━━━━━ Dataset excerpts

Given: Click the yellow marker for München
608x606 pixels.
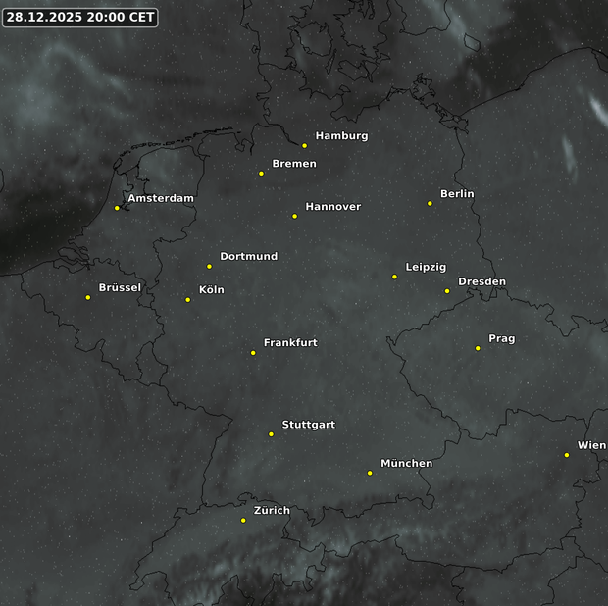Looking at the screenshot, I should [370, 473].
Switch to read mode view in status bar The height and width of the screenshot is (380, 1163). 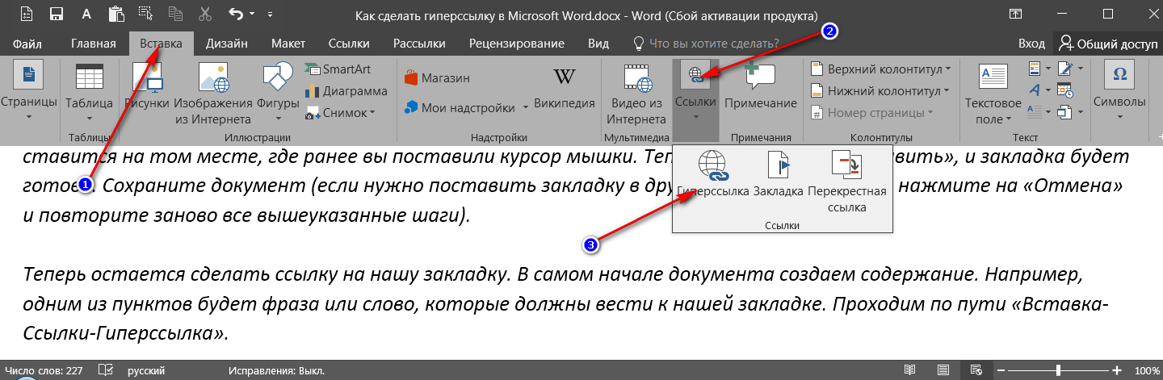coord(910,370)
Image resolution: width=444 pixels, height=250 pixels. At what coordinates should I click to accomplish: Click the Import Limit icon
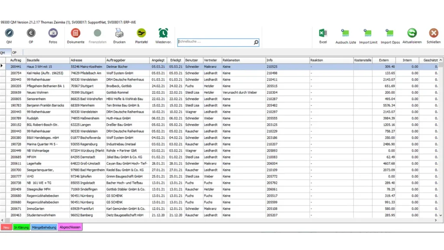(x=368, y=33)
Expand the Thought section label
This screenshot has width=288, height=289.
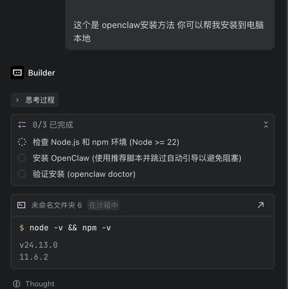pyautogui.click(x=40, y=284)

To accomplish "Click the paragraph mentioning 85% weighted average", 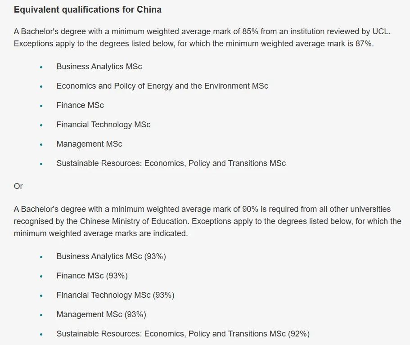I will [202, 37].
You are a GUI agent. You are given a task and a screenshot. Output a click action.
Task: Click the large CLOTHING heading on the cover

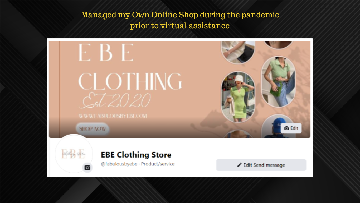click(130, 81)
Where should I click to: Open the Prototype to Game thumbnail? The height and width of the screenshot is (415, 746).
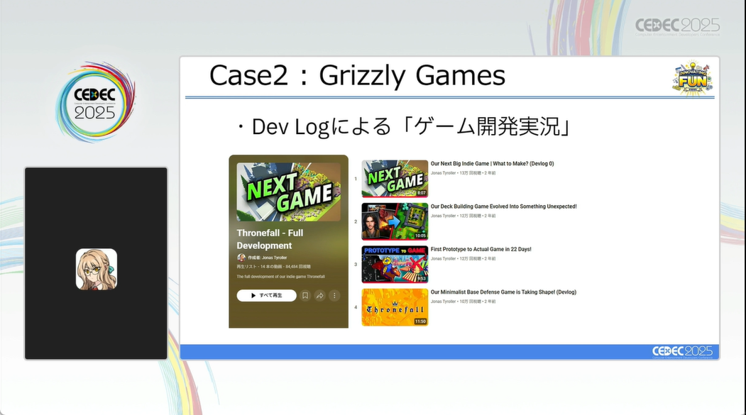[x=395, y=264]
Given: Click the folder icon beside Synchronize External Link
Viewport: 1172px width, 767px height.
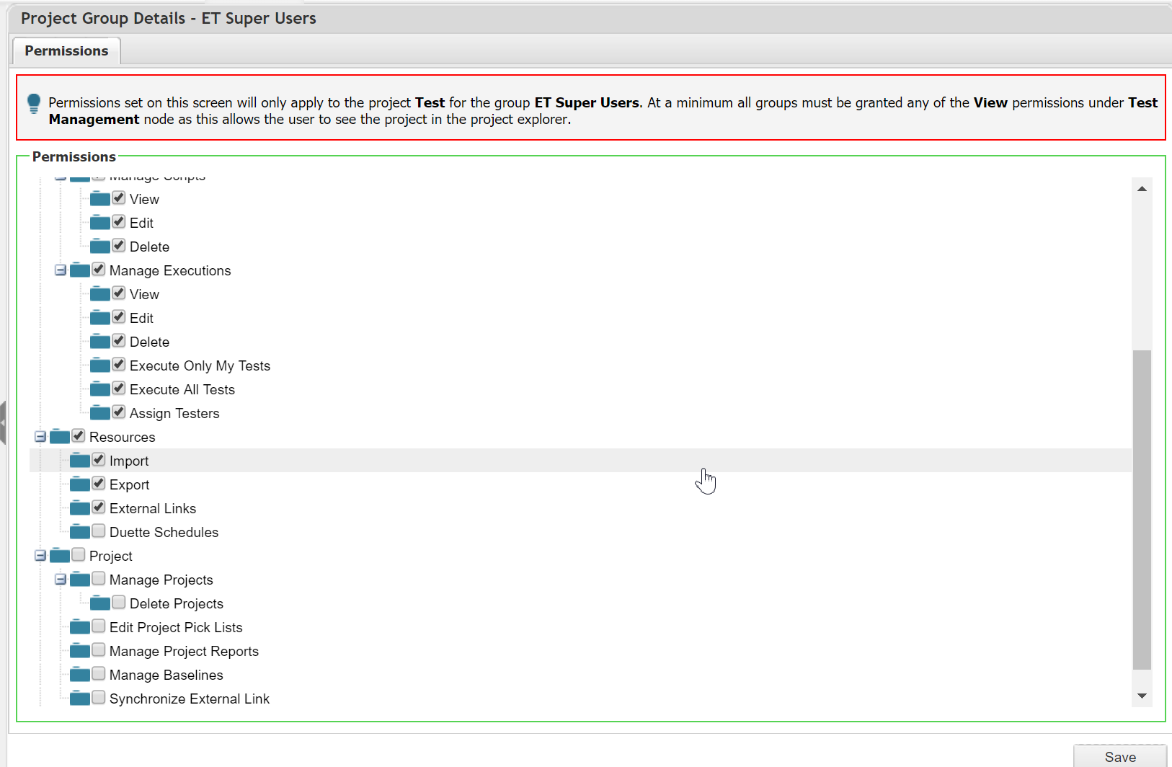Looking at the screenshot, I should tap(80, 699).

━━━━━━━━━━

Output, exactly and without pictures, the span of lines that starts at the line containing "You are a GUI" and ends at the last line above.

You are a GUI agent. You are given a task and a screenshot. Output a click action.
Task: Click the large CLOTHING heading on the cover

click(130, 81)
Where should I click to: Open the Prototype to Game thumbnail? The height and width of the screenshot is (415, 746).
[x=395, y=264]
Given: Click the folder icon beside Synchronize External Link
Viewport: 1172px width, 767px height.
Looking at the screenshot, I should tap(80, 699).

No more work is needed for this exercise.